====== Information provided ======

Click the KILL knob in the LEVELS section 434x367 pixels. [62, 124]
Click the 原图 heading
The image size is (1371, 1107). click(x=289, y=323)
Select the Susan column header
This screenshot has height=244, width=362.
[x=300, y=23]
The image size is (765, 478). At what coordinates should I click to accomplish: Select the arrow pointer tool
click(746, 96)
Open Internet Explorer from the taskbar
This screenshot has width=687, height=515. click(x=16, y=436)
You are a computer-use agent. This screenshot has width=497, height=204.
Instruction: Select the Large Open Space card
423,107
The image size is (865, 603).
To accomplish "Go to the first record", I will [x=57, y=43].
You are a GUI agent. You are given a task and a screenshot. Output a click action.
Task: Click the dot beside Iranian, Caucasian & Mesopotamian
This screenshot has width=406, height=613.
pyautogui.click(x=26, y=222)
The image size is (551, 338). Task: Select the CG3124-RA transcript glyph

======

*Problem description*.
The line with "You are a GUI" is the last to include; transcribe exactly every line from the top of the material above down to it.

*Solution to this problem*.
Click the KILL knob in the LEVELS section 434x367 pixels. [62, 124]
Click the 原图 heading
The image size is (1371, 1107). click(x=289, y=323)
Select the Susan column header
This screenshot has height=244, width=362.
[x=300, y=23]
The image size is (765, 478). At what coordinates should I click to accomplish: Select the arrow pointer tool
click(746, 96)
Open Internet Explorer from the taskbar
This screenshot has width=687, height=515. click(x=16, y=436)
You are a computer-use agent. This screenshot has width=497, height=204.
Instruction: Select the Large Open Space card
423,107
The image size is (865, 603).
To accomplish "Go to the first record", I will [x=57, y=43].
You are a GUI agent. You are given a task and a screenshot. Output a click action.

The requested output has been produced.